Gudanga solata

Scientific classification
- Kingdom: Animalia
- Phylum: Arthropoda
- Clade: Pancrustacea
- Class: Insecta
- Order: Hemiptera
- Suborder: Auchenorrhyncha
- Family: Cicadidae
- Genus: Gudanga
- Species: G. solata
- Binomial name: Gudanga solata Moulds, 1996

= Gudanga solata =

- Genus: Gudanga
- Species: solata
- Authority: Moulds, 1996

Species of cicada

Gudanga solata is a species of cicada, also known as the dark red blackwing, in the true cicada family, Cicadettinae subfamily and Cicadettini tribe. It is endemic to Australia.

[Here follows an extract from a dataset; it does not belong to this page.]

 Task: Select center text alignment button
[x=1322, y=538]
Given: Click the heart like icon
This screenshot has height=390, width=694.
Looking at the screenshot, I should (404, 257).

It was described in 1996 by Australian entomologist Maxwell Sydney Moulds.

==Etymology==
The specific epithet solata is derived from Latin solatus (‘sunburnt’), referring both to the reddish colouration of the cicadas, and the hot and arid climate of their range.

==Description==
The length of the forewing is 18–22 mm.

==Distribution and habitat==
The species is only known from an area between Cue and south of Mount Magnet in Western Australia. Its associated habitat includes mulga woodland.

==Behaviour==
Adults appear in January, clinging to the trunks and branches of wattle trees.